• MATERIAL FOR THIS TASK:
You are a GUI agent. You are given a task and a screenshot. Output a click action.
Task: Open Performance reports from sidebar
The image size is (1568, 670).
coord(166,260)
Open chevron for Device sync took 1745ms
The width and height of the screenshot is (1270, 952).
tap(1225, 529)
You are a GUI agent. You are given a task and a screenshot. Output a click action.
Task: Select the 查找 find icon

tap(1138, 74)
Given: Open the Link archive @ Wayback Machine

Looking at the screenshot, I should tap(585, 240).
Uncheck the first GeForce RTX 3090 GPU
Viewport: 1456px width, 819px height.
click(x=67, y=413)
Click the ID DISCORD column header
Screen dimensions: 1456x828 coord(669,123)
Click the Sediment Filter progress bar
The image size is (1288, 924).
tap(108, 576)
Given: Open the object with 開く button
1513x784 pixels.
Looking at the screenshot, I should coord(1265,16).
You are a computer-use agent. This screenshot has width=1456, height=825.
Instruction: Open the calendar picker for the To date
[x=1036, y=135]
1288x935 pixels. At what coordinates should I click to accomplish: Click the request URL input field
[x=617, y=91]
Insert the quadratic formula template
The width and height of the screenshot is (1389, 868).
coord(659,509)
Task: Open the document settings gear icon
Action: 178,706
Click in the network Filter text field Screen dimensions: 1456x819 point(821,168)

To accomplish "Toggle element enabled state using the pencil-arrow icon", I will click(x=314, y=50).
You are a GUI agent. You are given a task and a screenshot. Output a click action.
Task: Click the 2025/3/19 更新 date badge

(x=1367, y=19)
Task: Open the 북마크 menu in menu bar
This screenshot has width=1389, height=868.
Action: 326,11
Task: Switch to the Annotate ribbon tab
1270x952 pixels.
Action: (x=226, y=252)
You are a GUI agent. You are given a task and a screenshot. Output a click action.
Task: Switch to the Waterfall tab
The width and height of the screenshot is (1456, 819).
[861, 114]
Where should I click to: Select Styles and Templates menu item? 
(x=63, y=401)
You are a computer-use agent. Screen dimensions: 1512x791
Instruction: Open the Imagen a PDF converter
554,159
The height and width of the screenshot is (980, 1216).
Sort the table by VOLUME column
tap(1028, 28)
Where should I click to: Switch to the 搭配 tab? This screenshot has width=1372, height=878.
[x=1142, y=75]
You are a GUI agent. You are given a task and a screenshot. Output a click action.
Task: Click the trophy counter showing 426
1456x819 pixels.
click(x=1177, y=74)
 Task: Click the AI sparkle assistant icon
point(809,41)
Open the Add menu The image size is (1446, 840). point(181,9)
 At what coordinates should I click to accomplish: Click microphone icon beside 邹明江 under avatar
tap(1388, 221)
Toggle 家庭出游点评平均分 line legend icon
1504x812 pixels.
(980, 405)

• EXERCISE:
All lines above containing the string "Toggle": copy each one.

• ANSWER BOX:
To accomplish "Toggle element enabled state using the pencil-arrow icon", I will click(x=314, y=50).
Toggle 家庭出游点评平均分 line legend icon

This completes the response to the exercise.